* [Exercise task] Please update the entries below by replacing "Viewport" with "Display area" wherever it occurs, and keep everything else the same.

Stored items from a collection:
^^^^^^^^^^^^^^^^
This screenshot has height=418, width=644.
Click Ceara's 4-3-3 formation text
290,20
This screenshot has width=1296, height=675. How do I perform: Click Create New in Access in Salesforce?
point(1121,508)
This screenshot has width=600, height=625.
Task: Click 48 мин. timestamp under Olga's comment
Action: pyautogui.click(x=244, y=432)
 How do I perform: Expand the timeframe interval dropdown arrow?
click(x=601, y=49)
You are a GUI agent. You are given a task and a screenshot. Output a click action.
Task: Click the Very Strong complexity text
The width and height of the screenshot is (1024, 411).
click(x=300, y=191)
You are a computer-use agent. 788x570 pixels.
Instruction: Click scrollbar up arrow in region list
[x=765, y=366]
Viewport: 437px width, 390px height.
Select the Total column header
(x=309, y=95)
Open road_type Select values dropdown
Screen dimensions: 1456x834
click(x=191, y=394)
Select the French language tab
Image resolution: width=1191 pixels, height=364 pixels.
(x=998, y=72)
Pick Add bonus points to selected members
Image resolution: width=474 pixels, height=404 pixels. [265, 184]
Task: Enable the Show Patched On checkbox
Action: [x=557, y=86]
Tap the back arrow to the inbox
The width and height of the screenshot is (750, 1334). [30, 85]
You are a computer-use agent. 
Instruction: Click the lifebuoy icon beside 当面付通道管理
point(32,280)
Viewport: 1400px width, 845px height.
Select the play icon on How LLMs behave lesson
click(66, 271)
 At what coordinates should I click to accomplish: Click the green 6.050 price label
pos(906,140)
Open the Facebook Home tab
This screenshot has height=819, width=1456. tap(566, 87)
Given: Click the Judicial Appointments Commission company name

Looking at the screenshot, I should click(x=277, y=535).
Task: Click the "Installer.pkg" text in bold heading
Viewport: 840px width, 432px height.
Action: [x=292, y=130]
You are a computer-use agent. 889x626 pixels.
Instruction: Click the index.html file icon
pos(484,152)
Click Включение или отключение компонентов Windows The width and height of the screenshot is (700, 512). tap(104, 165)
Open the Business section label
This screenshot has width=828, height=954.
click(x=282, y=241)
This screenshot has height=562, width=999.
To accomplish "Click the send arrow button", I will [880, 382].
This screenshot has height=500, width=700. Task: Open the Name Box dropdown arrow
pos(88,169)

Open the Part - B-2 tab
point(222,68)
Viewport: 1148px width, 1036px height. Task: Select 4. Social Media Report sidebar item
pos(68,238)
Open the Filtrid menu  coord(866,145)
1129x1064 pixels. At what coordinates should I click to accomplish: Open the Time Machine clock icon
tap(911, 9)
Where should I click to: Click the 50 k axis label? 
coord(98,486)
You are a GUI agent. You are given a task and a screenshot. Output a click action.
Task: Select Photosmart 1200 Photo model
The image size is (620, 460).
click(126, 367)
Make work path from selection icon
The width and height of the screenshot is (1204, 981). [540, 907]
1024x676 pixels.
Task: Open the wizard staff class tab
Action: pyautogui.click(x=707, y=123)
^^^^^^^^^^^^^^^^
* [Answer below]
This screenshot has height=418, width=644.
Click Ceara's 4-3-3 formation text
290,20
This screenshot has width=1296, height=675. How do I perform: Click Create New in Access in Salesforce?
point(1121,508)
This screenshot has width=600, height=625.
Task: Click 48 мин. timestamp under Olga's comment
Action: pyautogui.click(x=244, y=432)
 How do I perform: Expand the timeframe interval dropdown arrow?
click(x=601, y=49)
You are a GUI agent. You are given a task and a screenshot. Output a click action.
Task: Click the Very Strong complexity text
The width and height of the screenshot is (1024, 411).
click(x=300, y=191)
You are a computer-use agent. 788x570 pixels.
Instruction: Click scrollbar up arrow in region list
[x=765, y=366]
Display area: 437px width, 390px height.
Select the Total column header
(x=309, y=95)
Open road_type Select values dropdown
Screen dimensions: 1456x834
click(x=191, y=394)
Select the French language tab
Image resolution: width=1191 pixels, height=364 pixels.
(x=998, y=72)
Pick Add bonus points to selected members
Image resolution: width=474 pixels, height=404 pixels. [265, 184]
Task: Enable the Show Patched On checkbox
Action: [x=557, y=86]
Tap the back arrow to the inbox
The width and height of the screenshot is (750, 1334). [30, 85]
You are a computer-use agent. 
Instruction: Click the lifebuoy icon beside 当面付通道管理
point(32,280)
Display area: 1400px width, 845px height.
Select the play icon on How LLMs behave lesson
click(66, 271)
 At what coordinates should I click to accomplish: Click the green 6.050 price label
pos(906,140)
Open the Facebook Home tab
This screenshot has height=819, width=1456. tap(566, 87)
Given: Click the Judicial Appointments Commission company name

Looking at the screenshot, I should click(x=277, y=535).
Task: Click the "Installer.pkg" text in bold heading
Display area: 840px width, 432px height.
Action: [x=292, y=130]
You are a computer-use agent. 889x626 pixels.
Instruction: Click the index.html file icon
pos(484,152)
Click Включение или отключение компонентов Windows The width and height of the screenshot is (700, 512). tap(104, 165)
Open the Business section label
This screenshot has width=828, height=954.
click(x=282, y=241)
This screenshot has height=562, width=999.
To accomplish "Click the send arrow button", I will [880, 382].
This screenshot has height=500, width=700. Task: Open the Name Box dropdown arrow
pos(88,169)

Open the Part - B-2 tab
point(222,68)
Display area: 1148px width, 1036px height. Task: Select 4. Social Media Report sidebar item
pos(68,238)
Open the Filtrid menu  coord(866,145)
1129x1064 pixels. At what coordinates should I click to accomplish: Open the Time Machine clock icon
tap(911, 9)
Where should I click to: Click the 50 k axis label? 
coord(98,486)
You are a GUI agent. You are given a task and a screenshot. Output a click action.
Task: Select Photosmart 1200 Photo model
The image size is (620, 460).
click(126, 367)
Make work path from selection icon
The width and height of the screenshot is (1204, 981). [540, 907]
1024x676 pixels.
Task: Open the wizard staff class tab
Action: pyautogui.click(x=707, y=123)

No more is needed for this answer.